--- Assignment ---
From the listing below, copy only the lines from the line that contains "Task: Click the pink Van 1 vehicle cell" to the line that contains "You are a computer-use", counting those two lines as part of the copy.
________________________
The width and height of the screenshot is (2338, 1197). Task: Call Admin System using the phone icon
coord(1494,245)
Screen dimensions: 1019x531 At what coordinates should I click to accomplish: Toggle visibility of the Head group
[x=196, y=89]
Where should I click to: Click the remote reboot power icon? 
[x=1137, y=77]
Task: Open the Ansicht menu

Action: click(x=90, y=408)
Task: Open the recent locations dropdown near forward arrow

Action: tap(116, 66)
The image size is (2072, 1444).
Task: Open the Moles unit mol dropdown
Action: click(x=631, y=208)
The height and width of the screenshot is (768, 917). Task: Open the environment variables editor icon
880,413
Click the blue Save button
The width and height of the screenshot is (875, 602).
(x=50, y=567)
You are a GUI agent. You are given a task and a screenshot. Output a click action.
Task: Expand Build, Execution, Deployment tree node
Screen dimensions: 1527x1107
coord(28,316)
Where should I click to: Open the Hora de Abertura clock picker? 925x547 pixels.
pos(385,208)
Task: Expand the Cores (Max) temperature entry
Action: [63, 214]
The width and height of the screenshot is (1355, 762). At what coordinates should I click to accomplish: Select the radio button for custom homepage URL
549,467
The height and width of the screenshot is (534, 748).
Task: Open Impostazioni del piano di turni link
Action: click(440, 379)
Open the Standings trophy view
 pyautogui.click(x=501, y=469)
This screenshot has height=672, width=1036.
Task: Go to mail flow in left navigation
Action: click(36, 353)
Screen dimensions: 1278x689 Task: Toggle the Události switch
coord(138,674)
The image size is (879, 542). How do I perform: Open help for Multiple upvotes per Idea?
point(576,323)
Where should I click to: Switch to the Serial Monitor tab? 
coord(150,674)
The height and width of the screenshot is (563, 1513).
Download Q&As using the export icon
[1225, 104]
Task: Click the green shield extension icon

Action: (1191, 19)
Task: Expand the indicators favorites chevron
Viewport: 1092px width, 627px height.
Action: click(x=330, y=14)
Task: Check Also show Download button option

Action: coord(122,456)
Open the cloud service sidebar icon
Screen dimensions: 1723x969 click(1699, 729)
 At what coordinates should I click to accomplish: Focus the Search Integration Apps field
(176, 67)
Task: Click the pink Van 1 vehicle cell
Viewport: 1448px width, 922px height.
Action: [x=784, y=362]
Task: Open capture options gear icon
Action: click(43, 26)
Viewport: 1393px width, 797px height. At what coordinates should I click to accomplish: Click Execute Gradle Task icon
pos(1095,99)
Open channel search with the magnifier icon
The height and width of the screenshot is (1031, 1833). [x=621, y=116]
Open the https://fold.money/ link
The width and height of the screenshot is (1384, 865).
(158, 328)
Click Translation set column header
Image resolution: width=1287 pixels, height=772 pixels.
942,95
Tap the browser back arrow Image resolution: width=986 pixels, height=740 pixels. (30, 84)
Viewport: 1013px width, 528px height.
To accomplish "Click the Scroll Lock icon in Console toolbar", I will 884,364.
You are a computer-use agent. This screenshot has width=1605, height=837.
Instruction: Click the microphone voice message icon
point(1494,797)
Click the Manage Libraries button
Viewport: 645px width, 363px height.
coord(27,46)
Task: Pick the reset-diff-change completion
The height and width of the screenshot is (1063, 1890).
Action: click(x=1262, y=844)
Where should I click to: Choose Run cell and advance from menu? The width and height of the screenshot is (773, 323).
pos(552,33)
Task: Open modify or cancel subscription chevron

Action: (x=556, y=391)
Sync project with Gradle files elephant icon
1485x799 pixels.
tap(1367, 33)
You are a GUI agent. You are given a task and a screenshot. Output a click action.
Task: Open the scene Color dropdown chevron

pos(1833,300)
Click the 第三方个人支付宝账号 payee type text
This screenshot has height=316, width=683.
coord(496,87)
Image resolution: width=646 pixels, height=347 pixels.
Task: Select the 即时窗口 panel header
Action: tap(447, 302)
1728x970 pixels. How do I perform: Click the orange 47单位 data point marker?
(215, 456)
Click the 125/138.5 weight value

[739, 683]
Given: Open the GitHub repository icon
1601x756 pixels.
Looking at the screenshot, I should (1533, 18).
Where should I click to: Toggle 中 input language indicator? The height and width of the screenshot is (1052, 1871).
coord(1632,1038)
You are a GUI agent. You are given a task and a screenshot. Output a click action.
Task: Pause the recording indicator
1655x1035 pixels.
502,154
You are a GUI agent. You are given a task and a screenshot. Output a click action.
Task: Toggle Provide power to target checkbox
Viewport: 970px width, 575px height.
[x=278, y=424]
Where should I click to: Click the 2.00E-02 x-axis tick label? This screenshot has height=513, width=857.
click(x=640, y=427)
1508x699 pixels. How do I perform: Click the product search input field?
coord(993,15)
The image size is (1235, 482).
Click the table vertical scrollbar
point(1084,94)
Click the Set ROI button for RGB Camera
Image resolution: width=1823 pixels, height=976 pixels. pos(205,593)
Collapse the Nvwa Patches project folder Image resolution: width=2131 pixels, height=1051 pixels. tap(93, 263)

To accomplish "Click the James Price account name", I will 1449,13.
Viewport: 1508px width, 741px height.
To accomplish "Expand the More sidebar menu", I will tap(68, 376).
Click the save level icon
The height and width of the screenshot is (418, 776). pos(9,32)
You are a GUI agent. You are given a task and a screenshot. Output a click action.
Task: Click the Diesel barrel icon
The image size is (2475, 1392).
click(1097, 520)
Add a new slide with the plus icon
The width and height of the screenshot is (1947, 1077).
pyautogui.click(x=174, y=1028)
________________________
--- Exercise result ---
Task: Click the pink Van 1 vehicle cell
Viewport: 1448px width, 922px height.
Action: [x=784, y=362]
Task: Open capture options gear icon
Action: click(43, 26)
Viewport: 1393px width, 797px height. At what coordinates should I click to accomplish: Click Execute Gradle Task icon
pos(1095,99)
Open channel search with the magnifier icon
The height and width of the screenshot is (1031, 1833). [x=621, y=116]
Open the https://fold.money/ link
The width and height of the screenshot is (1384, 865).
(158, 328)
Click Translation set column header
Image resolution: width=1287 pixels, height=772 pixels.
942,95
Tap the browser back arrow Image resolution: width=986 pixels, height=740 pixels. (30, 84)
Viewport: 1013px width, 528px height.
To accomplish "Click the Scroll Lock icon in Console toolbar", I will 884,364.
You are a computer-use agent. This screenshot has width=1605, height=837.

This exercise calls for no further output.